Somewhere in the sandy remoteness of Syria, he, the man in a black balaclava, wielding a knife, hovers over his victim, a figure on his knees, covered in orange robes, and the grotesquery of the colour symbolism a reminder of Guantánamo. In the editorial office of a magazine in Paris, he demands silence from all those blasphemers and satirists. He breaks into the theatre and calls off the performance. When you kill for god, for a perfumed alternative to the wretchedness of here-and-now, you suffer no remorse. You hate yourself to be in this land without justice; you kill your way into paradise.
It is a war against the pleasures and pursuits of others. It is a rejoinder to the ideas and attitudes of those for whom this world is good enough, and this life is preferable to afterlife. That is why the killer is provoked by the possibilities of laughter, the transgressions of imagination, the threat of cartoons… His faith is built on paranoia and hate; his god requires a kingdom where fear is the religion. And where the perversions and pathologies of believers are prerequisites for the preservation of the idyll.
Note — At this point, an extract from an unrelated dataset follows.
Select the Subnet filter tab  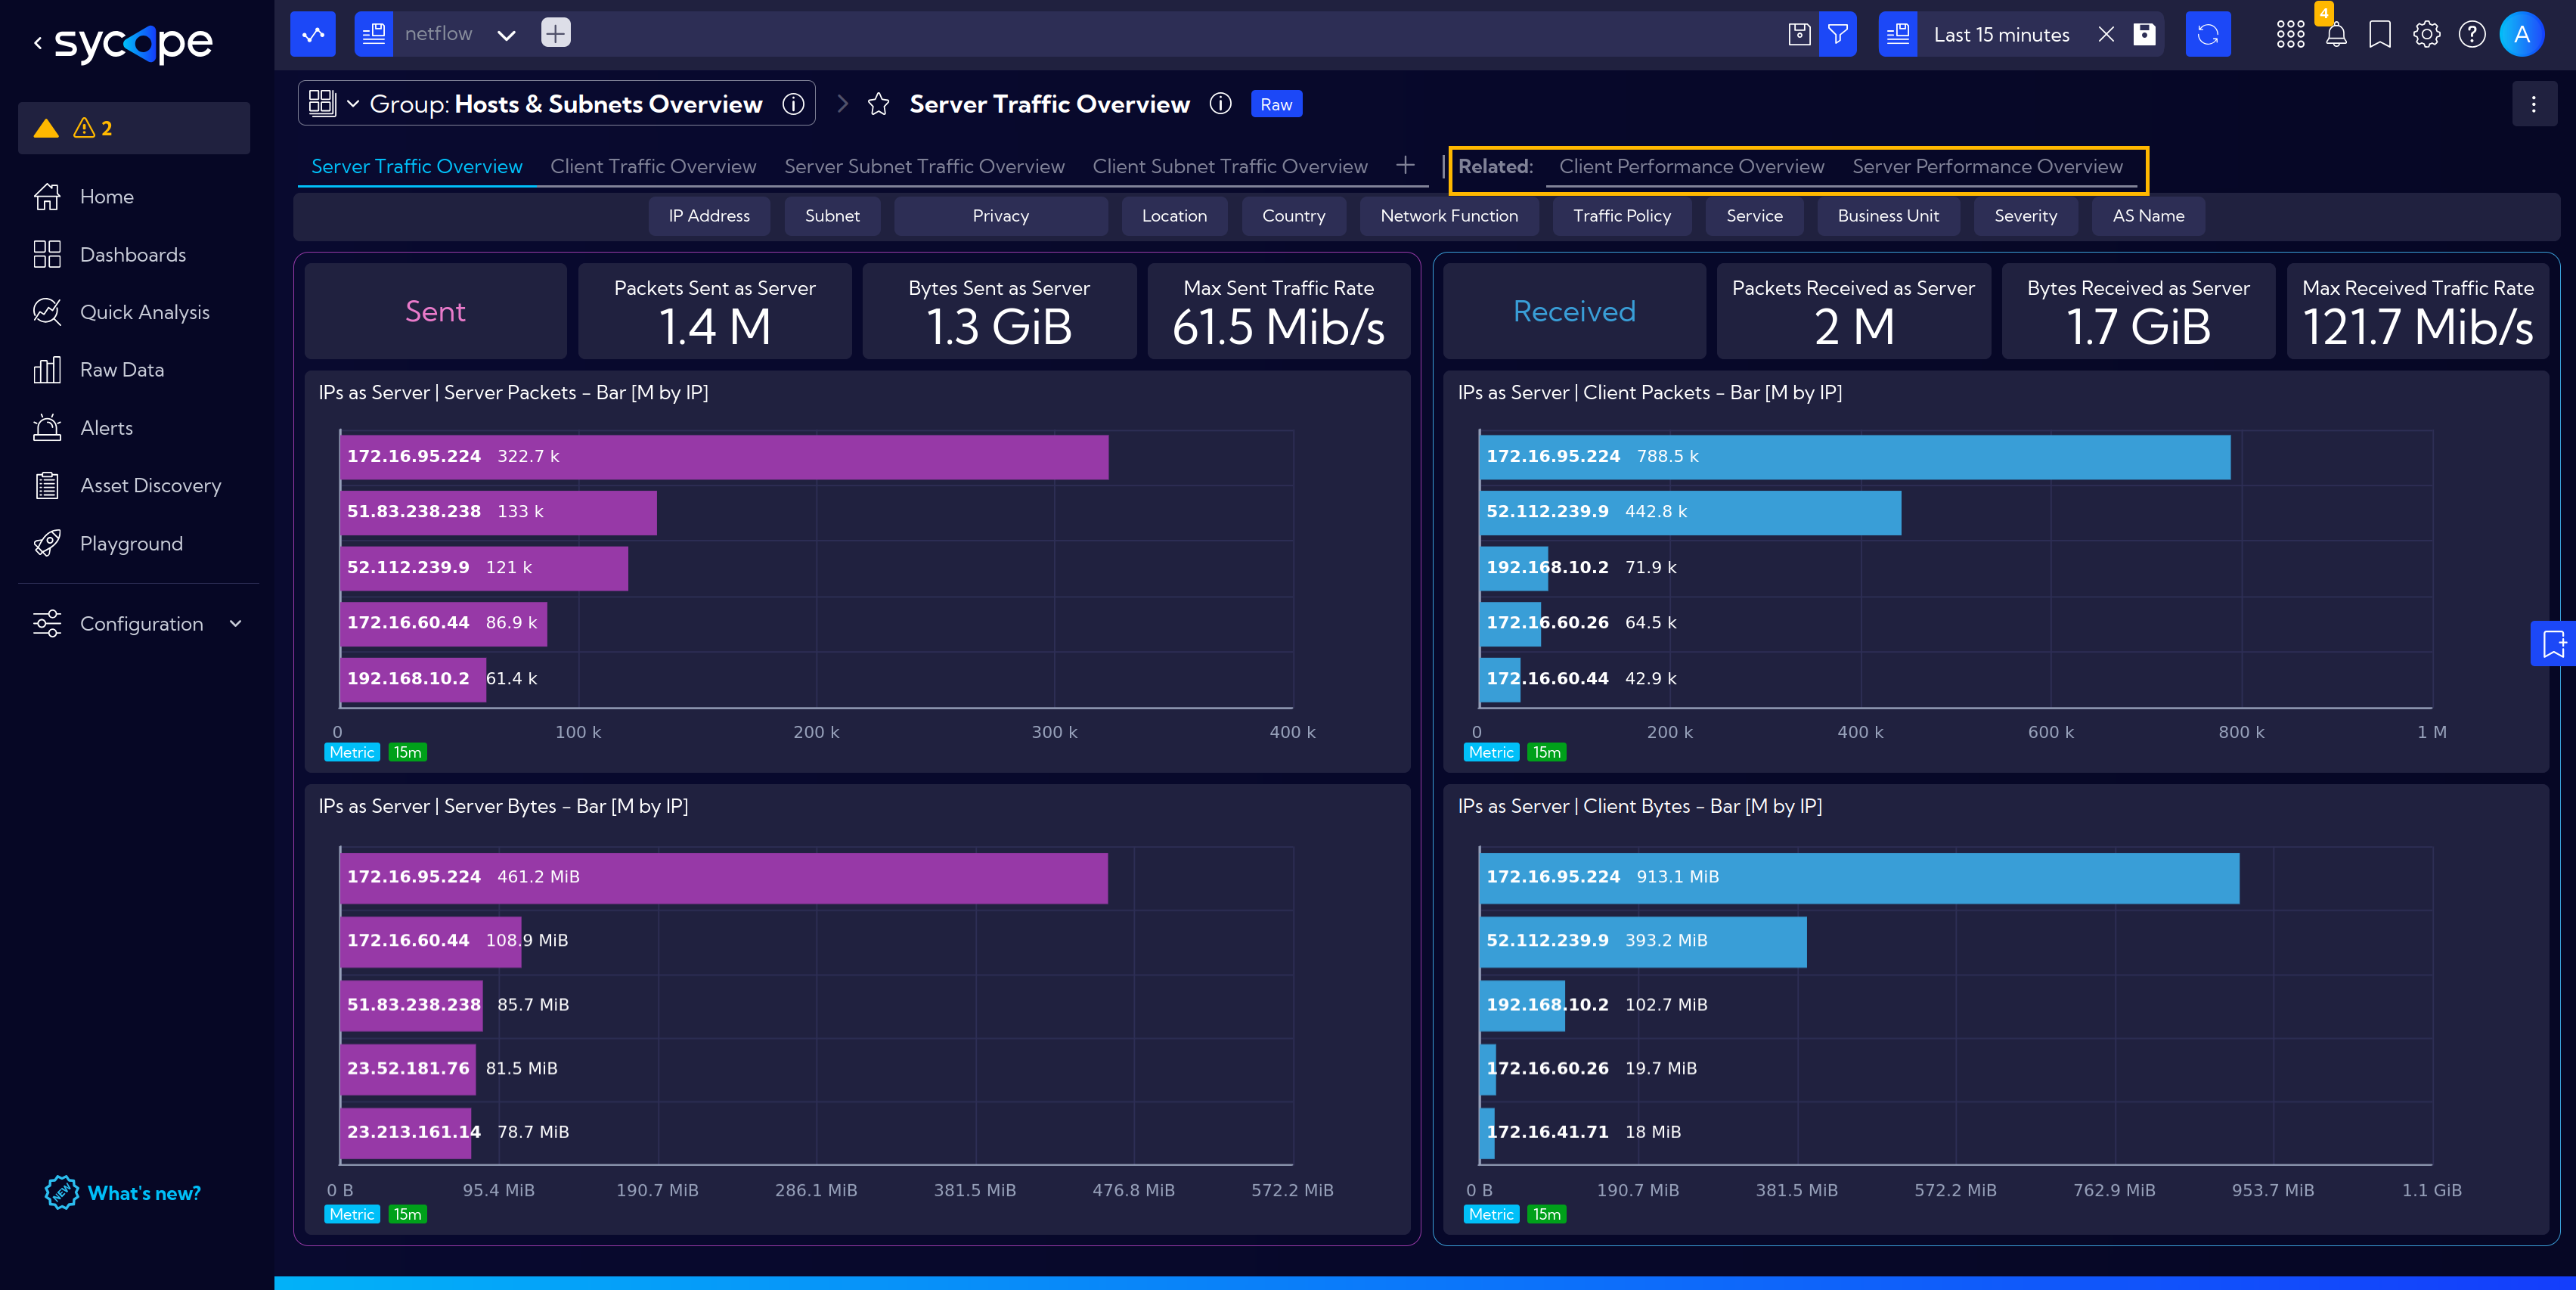[832, 216]
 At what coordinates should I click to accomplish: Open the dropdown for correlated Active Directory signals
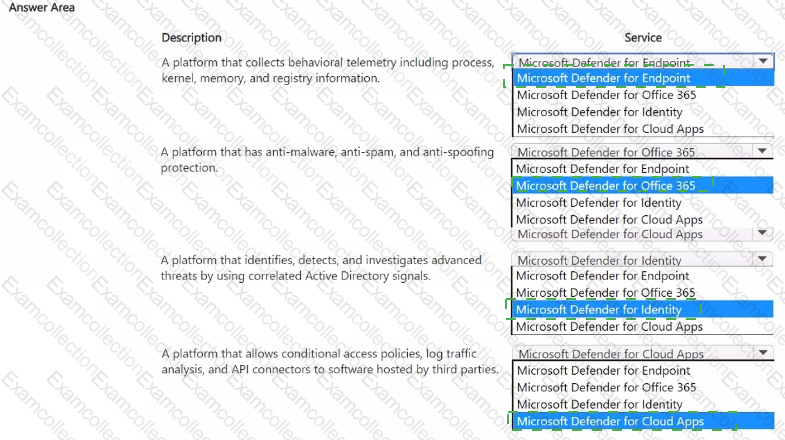tap(641, 260)
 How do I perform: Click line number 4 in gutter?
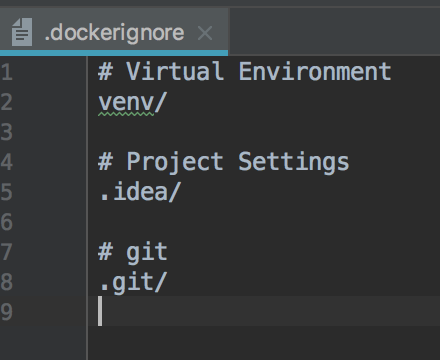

Now we pause in Brussels, in the helpless awareness that tomorrow is not different, not distant. It is easy to be distracted by the journalistic refrain of ‘Why Brussels?’ It is convenient to be consoled by the inevitability of Europe’s guilt-ridden multiculturalism. It is easy to see Brussels, as it happens in the wake of the arrest of a Paris attacker, as a footnote to the larger tragedy of France. The episodic horror of jihad is no longer a surprise. What is surprising is our attitude towards evil, the absence of the kind of idealism that powered the struggle against communism, culminating in the fall of the Berlin Wall. It was the moral idealism of a few brave men in Washington, London, Moscow and the Vatican that made it easier for the suppressed streets of East Europe to erupt. We owe them for the end of the lie.
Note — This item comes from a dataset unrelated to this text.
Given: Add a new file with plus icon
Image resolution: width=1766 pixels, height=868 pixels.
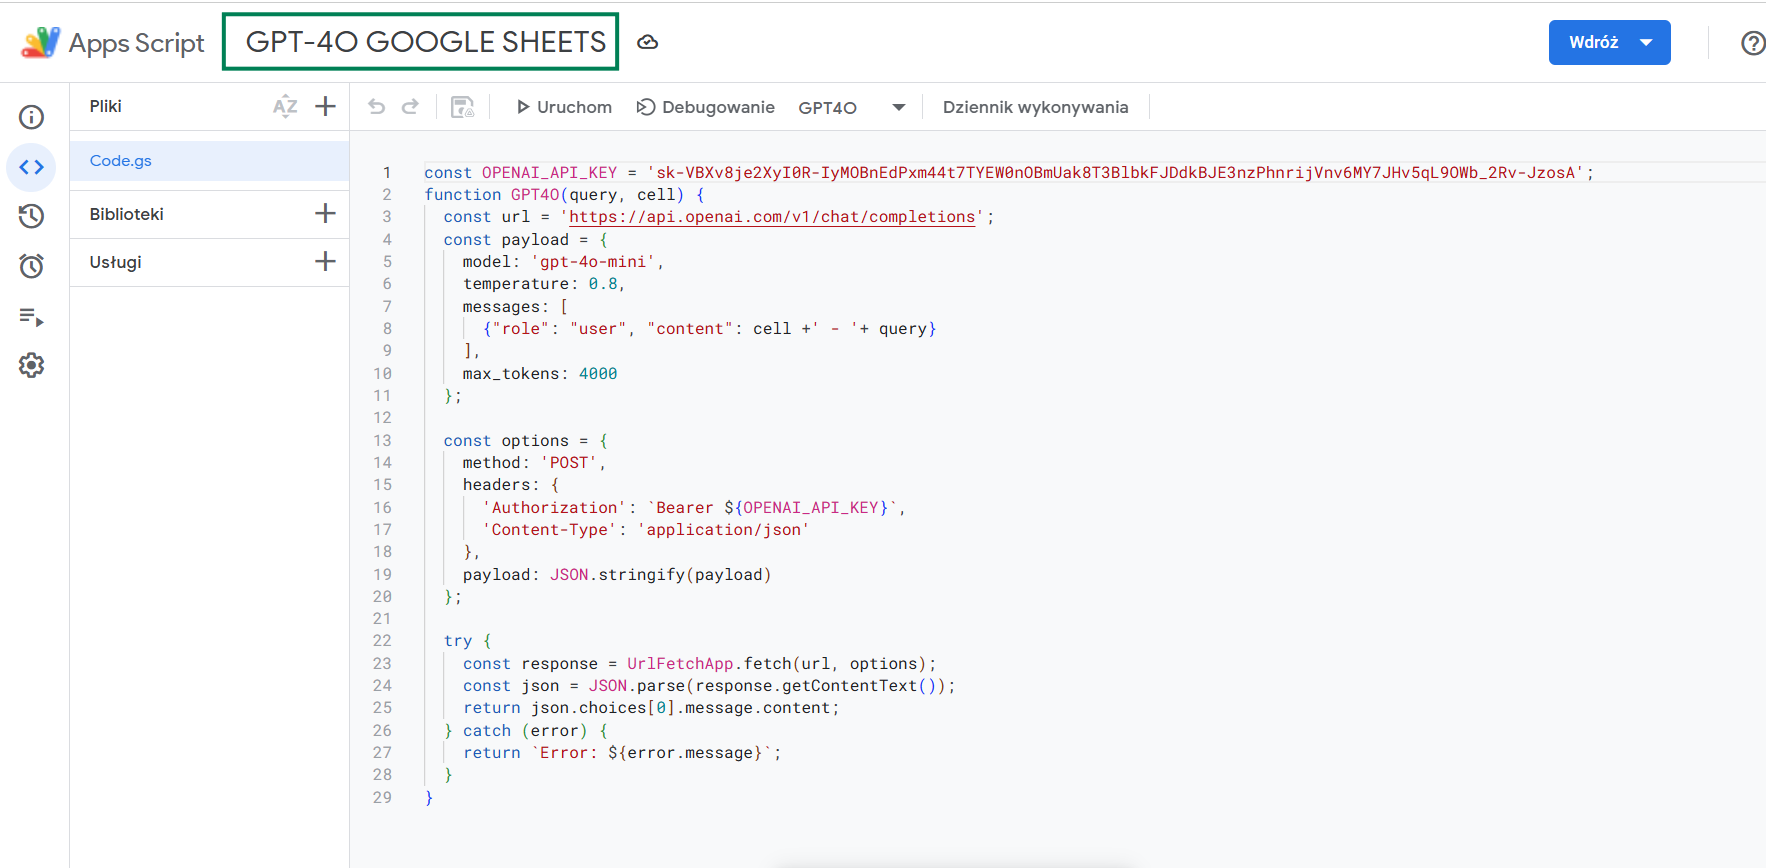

If the evil empire is still a geographical truth, it tells the story of a world without leadership. It tells the story of leaders who evade reality by mouthing pious banalities such as ‘terror has no religion.’ Terror has religion, and the killer has no raison d’être other than his faith, his god. A Reagan did realise that his fight was against an idea that was incompatible with freedom, with the instincts and interests of humanity. A pope did realise that even the church could help the street in the fight against the jackboots of ideology. A communist in Moscow made himself redundant as he choreographed the fall of an artificial empire. There was a moral urgency.
In this age of expediency, there are only evasions and triangulations. The so-called Islamic State, carved out of countries at war with themselves, exists as a ‘model’ state of faith because leaders of Western liberalism are ‘cautious’, ‘pragmatic’, and cannot afford a ‘backlash.’ These are meaningful, and even useful, words if you are dealing with a legitimate entity. You are not even dealing with a traditional dictatorship, or even with a state, in spite of the nomenclature. The Islamic State is a faceless—literally—system of dehumanisation.
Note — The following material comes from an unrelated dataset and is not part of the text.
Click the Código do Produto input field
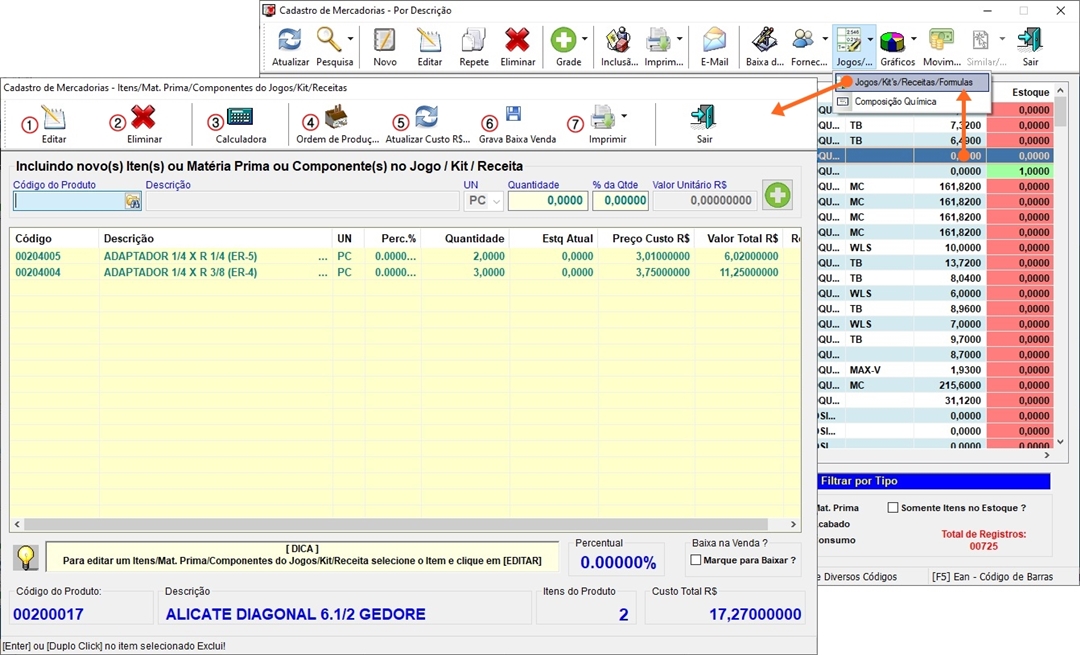point(69,201)

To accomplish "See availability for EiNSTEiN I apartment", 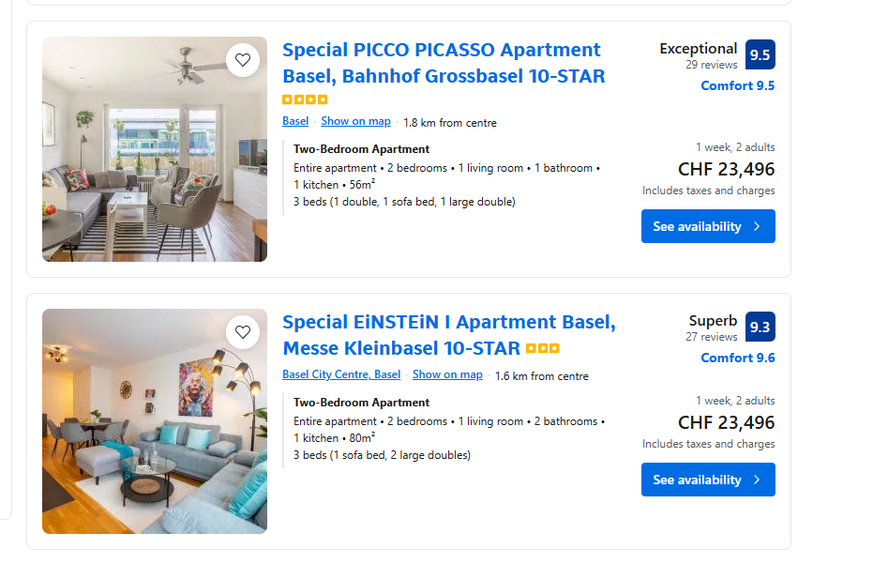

Behind every apparatus of horror there is a grievance, which invariably originates from the hazy region between history and mythology. The Islamic State too markets victimhood; it has created its own literature of war, suppression and subjugation. And any terror state has its own fairy tale of an idyllic tomorrow, too. The Caliphate of ISIS is steeped in the fantasy of an Islamic order of justice. It requires a permanent supply of enemies to keep the fantasy alive. To keep the reign of fear.
Powers with a frozen conscience can never win the war of ideas. Winners are not leaders who are swept aside by history but men who dare the worst instincts of the present. And look how fear is winning the street.